John J. Hohn, Writer and Reviewer.

John J. Hohn, Writer and Reviewer.

Seventy-three years have passed since the Japanese surprise attack on Pearl Harbor, which took place during the early morning hours of December 7, 1941. President Roosevelt declared it “A date which will live in infamy” in his memorable speech to Congress just hours after the devastation was reported.  News of the attack galvanized the nation.  The few of the adults who lived through the first terrifying months of World War II survive today are part of the Greatest Generation that is fading away with each passing month.

Most Americans know something about the story from the many documentaries and movies about the attack. For most, Pearl Harbor is an event out of the distant past. Readers today remember the 911 attack on the World Trade Center September 11, 2001. however, can relate to how shaken their parents and grandparents must have been when the news of the Japanese atrocity reached them through radio broadcasts. They huddled together around their AM tube-powered radios for news of survivors and what was to come next. Uncertainly, fear and grief spread became a contagion.

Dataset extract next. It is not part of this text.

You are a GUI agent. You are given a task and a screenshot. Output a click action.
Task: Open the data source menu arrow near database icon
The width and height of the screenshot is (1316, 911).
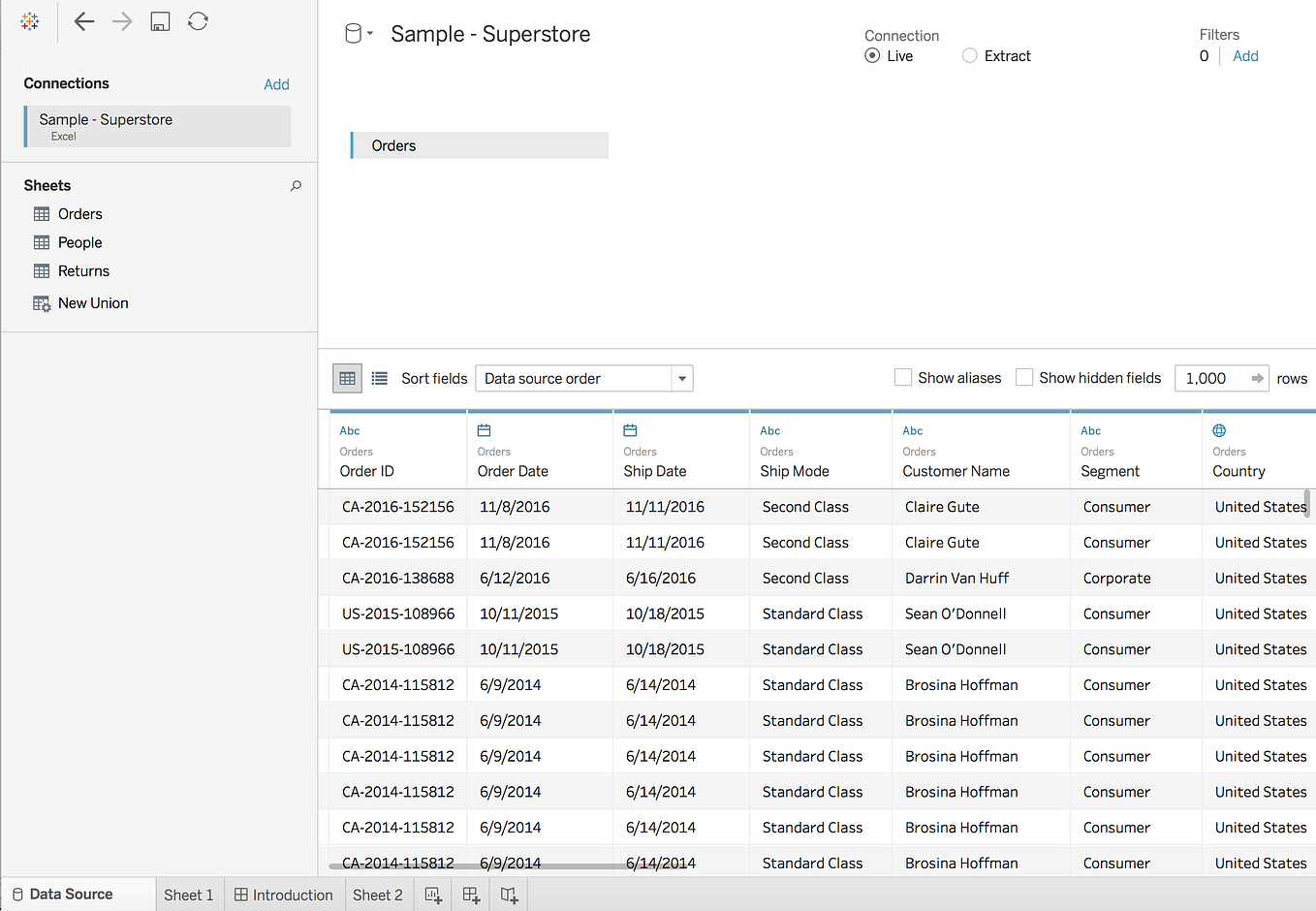click(368, 33)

Book Cover from Amazon My Pearl Harbor Scrapbook

Book Cover from Amazon My Pearl Harbor Scrapbook

My Pearl Harbor Scrapbook: A Nostalgic Collection of Memories (click on the title for the Amazon listing) presents the Pearl Harbor story in a homey, poignant, and dramatic manner. Created by Bess Taubman, who is also a co-author with Ernest Arroyo, the entire story is endearingly presented as a scrapbook. Designer Ernest L. Cox, Jr. lays out all the pages as if each was carefully preserved as a personal memory by someone who lived through the events that pulled America into the war. The book tells the story in sufficient detail to satisfy an historian’s need for an accurate account of the events of the days surrounding the attack. Japanese strategy is laid out graphically. The maps are especially helpful in finding the points of the attack.

An Inspired Presentation . . .

The story is told more with pictures than with print. The narrative is imbedded in reproductions of news articles, military dispatches, telegrams and photographs. The immediacy of this inspired approach makes the retelling at once precious and profound. Readers are treated to a rich presentation of what it must have been like to be alive at the time. The events in life that are most memorable are those in which ordinary people are asked to deal with extraordinary challenges. My Pearl Harbor Scrapbook brings this truth home in a manner that is touching and thoroughly human.

Online readers considering this book need to recognize that the designation of scrapbook refers to the manner in which the volume is presented but not to the size of the book. Traditional scrapbooks usually are about the size of a daily newspaper at the top of the stack in the stand to be sold. Pearl Harbor, by contrast, is smaller, measuring approximately 10 x 7 inches.  Pearl Harbor Scrapbook deserves a place on the coffee table at this time of the year. The book can be opened to any page at random and become immediately meaningful. It is a powerful reminder of our country’s recent past and honors the sacrifices made by the men and women whose lives were changed by that painful chapter in our history.

This review initially appeared in somewhat condensed form on the bookpleasures.com web site.